- Arbeitsaufträge:
[1] Beantworte anhand des Textes über die Qualität der Bahnhöfe:
(a) Das Management welcher Bahn schneidet als einziges positiv ab?
(b) Wie oft prüfen die Testpersonen jede Station?
(c) In wessen Auftrag plant und finanziert die BEG den Regional- und S-Bahn-Verkehr?
[2] Gib aus dem Text über die Qualität der Bahnhöfe einen Abschnitt wortgetreu wieder. Setze bei den Worten „Der Zustand der“ ein und höre nach „und Bad Tölz-Wolfratshausen.“ auf.

- Vorliegender Text:
Der Zustand der Bahnhöfe lasse zu wünschen übrig, kritisiert die Bayerische Eisenbahngesellschaft (BEG). Lediglich das Management der unterfränkischen Westfrankenbahn schneidet positiv ab, in allen anderen Regionen liege die Qualität unter der Mindestanforderung. Der Münchner Raum ist in dem Ranking Schlusslicht. Etliche Stationen mit den schlechtesten Noten liegen in den Landkreisen Fürstenfeldbruck, Starnberg und Bad Tölz-Wolfratshausen.
Die BEG plant und finanziert im Auftrag des bayerischen Verkehrsministeriums den Regional- und S-Bahn-Verkehr. Regelmäßig wird die Qualität von mehr als tausend Bahnstationen im Freistaat kontrolliert. Dabei prüfen unabhängige Testpersonen laut BEG jede Station einmal im Quartal. Kriterien sind Gesamteindruck, Ausstattung, Information der Fahrgäste, Sauberkeit sowie Funktionsfähigkeit. Dazu gehörten Schaukästen, Schutz vor dem Wetter, Sitzplätze und Aufzüge, die tatsächlich fahren, erklärt ein BEG-Sprecher.

Gespeicherte Dateneinträge
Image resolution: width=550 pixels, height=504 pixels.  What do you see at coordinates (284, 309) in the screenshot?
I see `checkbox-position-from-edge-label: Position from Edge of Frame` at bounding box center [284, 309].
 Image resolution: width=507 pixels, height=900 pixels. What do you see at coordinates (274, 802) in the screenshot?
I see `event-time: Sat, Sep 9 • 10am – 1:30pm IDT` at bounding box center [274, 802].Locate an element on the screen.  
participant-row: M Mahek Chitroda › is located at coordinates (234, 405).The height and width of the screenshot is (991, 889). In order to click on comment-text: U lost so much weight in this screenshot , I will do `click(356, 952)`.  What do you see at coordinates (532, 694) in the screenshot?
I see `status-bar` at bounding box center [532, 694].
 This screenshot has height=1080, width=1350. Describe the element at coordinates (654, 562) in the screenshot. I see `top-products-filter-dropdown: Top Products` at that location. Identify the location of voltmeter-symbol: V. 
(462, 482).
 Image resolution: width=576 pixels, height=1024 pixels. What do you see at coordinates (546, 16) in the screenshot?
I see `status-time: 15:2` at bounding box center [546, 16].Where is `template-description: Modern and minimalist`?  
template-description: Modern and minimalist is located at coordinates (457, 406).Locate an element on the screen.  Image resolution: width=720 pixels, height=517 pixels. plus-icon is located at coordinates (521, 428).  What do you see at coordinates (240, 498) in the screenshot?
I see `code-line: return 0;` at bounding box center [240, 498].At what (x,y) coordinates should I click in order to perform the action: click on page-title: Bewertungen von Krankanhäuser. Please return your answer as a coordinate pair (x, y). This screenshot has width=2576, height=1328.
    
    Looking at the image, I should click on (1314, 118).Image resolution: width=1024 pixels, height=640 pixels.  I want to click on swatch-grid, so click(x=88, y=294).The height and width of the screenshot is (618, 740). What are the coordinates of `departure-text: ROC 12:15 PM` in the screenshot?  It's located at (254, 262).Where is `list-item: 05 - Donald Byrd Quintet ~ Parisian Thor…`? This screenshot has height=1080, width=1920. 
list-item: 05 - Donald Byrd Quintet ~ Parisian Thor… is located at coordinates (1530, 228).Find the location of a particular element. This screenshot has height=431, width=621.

- Lösungen je Aufgabe:
[1]
(a) Das Management der unterfränkischen Westfrankenbahn.
(b) Einmal im Quartal.
(c) Im Auftrag des bayerischen Verkehrsministeriums.

[2]
Der Zustand der Bahnhöfe lasse zu wünschen übrig, kritisiert die Bayerische Eisenbahngesellschaft (BEG). Lediglich das Management der unterfränkischen Westfrankenbahn schneidet positiv ab, in allen anderen Regionen liege die Qualität unter der Mindestanforderung. Der Münchner Raum ist in dem Ranking Schlusslicht. Etliche Stationen mit den schlechtesten Noten liegen in den Landkreisen Fürstenfeldbruck, Starnberg und Bad Tölz-Wolfratshausen.